DZ-Bank-Mitarbeiter stimmen für Home-Office-Erhalt nach Corona

Stephan Kahl
·Lesedauer: 2 Min.

(Bloomberg) -- Nachdem bei der DZ Bank wegen der Coronakrise bis zu 90% der Mitarbeiter im Home Office waren, wollen viele, dass diese Möglichkeit zum mobilen Arbeiten erhalten bleibt. Das zeigt eine interne Umfrage der Bank. Einer der Gründe ist demnach auch die bessere Vereinbarkeit von Job und Familie.

Der Aussage “Ich kann mir vorstellen, auch in Zukunft einen Teil meiner Arbeit außerhalb der Bank - unterwegs oder zu Hause - zu erbringen” erteilten 91% der Befragten eine hohe Zustimmungsnote.

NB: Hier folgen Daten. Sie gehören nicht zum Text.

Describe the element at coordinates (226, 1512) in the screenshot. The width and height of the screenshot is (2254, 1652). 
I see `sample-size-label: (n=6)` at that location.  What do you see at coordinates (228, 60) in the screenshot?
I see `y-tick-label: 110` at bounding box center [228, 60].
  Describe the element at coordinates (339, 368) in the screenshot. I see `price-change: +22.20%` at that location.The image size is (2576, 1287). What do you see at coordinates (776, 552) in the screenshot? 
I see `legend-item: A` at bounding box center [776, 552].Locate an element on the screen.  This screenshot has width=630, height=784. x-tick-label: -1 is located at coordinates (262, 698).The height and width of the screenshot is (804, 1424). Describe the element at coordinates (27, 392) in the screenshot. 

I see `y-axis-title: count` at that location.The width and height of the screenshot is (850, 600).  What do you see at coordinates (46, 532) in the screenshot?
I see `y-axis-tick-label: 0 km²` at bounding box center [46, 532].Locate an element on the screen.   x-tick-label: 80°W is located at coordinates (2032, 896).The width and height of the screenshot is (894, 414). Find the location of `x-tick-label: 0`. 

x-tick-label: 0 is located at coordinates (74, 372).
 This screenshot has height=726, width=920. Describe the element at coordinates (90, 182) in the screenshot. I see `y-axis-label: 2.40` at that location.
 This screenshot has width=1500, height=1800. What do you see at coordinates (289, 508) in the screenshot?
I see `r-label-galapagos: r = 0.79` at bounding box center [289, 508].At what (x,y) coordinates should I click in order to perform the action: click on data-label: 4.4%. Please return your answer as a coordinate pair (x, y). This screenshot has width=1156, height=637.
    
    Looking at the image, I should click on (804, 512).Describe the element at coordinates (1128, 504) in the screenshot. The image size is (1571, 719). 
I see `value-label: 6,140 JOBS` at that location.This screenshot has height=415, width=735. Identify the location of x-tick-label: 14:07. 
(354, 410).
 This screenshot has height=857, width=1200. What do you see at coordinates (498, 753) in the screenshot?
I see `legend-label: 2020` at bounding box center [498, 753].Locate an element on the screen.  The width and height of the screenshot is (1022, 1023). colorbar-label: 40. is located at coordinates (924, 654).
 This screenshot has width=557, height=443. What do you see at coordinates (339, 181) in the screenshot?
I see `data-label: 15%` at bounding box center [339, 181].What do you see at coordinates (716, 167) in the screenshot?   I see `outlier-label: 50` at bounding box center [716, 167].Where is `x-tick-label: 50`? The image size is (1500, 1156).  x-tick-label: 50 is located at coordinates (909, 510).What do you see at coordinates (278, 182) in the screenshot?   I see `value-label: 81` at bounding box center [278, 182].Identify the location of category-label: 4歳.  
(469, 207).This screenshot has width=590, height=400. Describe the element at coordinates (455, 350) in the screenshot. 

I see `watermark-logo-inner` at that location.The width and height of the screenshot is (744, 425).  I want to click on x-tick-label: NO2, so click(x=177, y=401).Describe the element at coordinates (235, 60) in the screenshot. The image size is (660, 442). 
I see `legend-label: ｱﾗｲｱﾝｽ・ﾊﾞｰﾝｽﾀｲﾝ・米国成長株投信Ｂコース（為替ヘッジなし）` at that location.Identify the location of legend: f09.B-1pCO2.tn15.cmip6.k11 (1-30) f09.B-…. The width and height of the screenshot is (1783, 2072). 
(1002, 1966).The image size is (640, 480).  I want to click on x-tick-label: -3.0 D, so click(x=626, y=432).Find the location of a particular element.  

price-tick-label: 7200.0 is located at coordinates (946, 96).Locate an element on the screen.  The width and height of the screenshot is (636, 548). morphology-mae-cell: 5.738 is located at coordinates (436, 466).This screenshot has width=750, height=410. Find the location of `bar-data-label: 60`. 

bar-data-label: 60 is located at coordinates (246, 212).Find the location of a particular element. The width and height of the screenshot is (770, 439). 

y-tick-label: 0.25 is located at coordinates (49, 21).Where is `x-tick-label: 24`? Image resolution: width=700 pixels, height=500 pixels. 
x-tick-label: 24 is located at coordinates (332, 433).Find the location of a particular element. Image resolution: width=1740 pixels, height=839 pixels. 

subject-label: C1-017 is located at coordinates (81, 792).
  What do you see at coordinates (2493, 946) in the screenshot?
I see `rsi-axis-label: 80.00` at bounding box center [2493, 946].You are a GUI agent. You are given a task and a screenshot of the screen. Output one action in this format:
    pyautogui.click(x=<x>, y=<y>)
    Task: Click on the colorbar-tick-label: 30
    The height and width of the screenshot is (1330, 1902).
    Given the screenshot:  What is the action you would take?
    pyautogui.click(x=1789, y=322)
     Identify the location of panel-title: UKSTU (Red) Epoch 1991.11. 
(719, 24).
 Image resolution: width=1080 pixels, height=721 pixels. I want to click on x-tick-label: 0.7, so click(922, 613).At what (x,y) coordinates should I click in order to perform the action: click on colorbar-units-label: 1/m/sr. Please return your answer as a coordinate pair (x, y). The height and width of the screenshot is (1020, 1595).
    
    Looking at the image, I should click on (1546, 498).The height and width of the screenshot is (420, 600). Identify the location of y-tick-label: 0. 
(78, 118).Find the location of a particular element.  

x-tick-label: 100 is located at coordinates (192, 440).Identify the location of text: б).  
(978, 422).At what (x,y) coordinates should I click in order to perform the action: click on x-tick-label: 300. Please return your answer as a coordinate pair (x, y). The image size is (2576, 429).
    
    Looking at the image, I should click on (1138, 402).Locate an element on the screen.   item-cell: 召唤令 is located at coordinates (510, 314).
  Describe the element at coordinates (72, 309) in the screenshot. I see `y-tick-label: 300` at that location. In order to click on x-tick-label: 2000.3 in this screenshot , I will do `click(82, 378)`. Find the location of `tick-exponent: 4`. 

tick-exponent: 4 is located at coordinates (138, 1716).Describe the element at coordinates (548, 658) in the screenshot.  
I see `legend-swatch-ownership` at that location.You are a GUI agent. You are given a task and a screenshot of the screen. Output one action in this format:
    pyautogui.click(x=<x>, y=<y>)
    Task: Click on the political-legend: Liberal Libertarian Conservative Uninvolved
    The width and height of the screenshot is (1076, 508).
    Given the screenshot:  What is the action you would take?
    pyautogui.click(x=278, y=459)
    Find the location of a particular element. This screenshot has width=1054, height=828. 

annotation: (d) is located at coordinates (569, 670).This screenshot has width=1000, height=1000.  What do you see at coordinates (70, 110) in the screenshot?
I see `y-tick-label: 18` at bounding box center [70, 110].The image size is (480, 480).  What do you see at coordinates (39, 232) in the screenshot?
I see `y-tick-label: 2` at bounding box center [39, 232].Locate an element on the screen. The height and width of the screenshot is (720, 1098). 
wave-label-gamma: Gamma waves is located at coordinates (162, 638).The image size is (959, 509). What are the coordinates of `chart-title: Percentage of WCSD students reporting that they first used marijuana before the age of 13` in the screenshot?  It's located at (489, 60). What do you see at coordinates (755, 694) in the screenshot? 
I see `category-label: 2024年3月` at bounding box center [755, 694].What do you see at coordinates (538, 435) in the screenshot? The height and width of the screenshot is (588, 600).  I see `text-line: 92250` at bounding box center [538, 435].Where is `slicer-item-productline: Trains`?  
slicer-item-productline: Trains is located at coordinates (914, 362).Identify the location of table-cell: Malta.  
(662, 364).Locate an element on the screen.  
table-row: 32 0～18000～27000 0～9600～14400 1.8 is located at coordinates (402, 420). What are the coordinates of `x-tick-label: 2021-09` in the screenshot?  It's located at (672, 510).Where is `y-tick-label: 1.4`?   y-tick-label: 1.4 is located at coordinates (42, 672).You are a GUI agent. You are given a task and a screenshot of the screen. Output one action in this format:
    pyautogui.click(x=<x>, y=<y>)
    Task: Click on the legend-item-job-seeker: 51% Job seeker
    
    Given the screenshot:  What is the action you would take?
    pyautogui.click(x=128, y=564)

Der Anteil der Kollegen mit einer niedrigen Zustimmung lag bei nur 3%. An der Umfrage beteiligten sich über 3.000 Mitarbeiter.

Angesichts der Coronakrise hatten viele deutsche Banken - darunter auch Deutsche Bank AG und NordLB - Anfang des Jahres ihre Home-Office-Quoten hochgefahren, von teils nur 10% auf bis zu 90%. Im Sommer begannen viele Institute zwar damit, wieder mehr Mitarbeiter in die Büros zurückzuholen. Inzwischen jedoch verschärfen sich die Covid-Infektionszahlen in Deutschland wieder.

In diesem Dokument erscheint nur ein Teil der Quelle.